Break dancing does get its moment at Spoleto when choreographer Amy O’Neal brings five world-class B-Boys to Charleston’s most versatile midsized space, Memminger Auditorium, for Opposing Forces (June 8-12) – with an original score by WD4D. Aakash Odedra Company (June 1-5) brings the acclaimed soloist to Robinson Hall, but that’s only after the Bill T. Jones/Arnie Zane Dance Company (May 27-29) brings their some choice cuts from acclaimed repertoire to the Sottile, plus live musicians to help bridge the moat between the stage and the audience. They’re also bringing a setting to my favorite piece of chamber music, Mendelssohn’s mighty Octet for Strings, an exciting prospect.

Of course, there are also two operas, 11 lunchtime chamber music programs, two choral explosions, a recently exhumed cabaret revue that relates to Porgy, three orchestral concerts – including a 40th Anniversary Celebration Concert (May 28) – and the category-defying Manual Cinema (May 27-30) that I haven’t described. Head to the helpful Spoleto website for the complete festival schedule of all 150+ performances and info about all 45 of the shows.

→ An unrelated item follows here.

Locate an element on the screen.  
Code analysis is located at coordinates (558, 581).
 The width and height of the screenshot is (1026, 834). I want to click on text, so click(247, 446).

Those of you who might be dragged away from Charlotte’s NASCAR bacchanalia might be consoled by the two bluegrass performances by Old Crow Medicine Show (May 26-27) at Gaillard Center, and if you’re gnashing your teeth over missing Brandi Carlile (May 30) here in Charlotte, she and her Americana pops up at Cistern Yard on Memorial Day. Lovers of Sam Cooke and Otis Redding soulfulness will be tempted by the Festival Finale (June 12) at the lovely Middleton Place plantation. Nathaniel Rateliff & the Night Sweats headline the musicmaking that begins in the afternoon, continues into the evening, and climaxes with a post-concert fireworks display.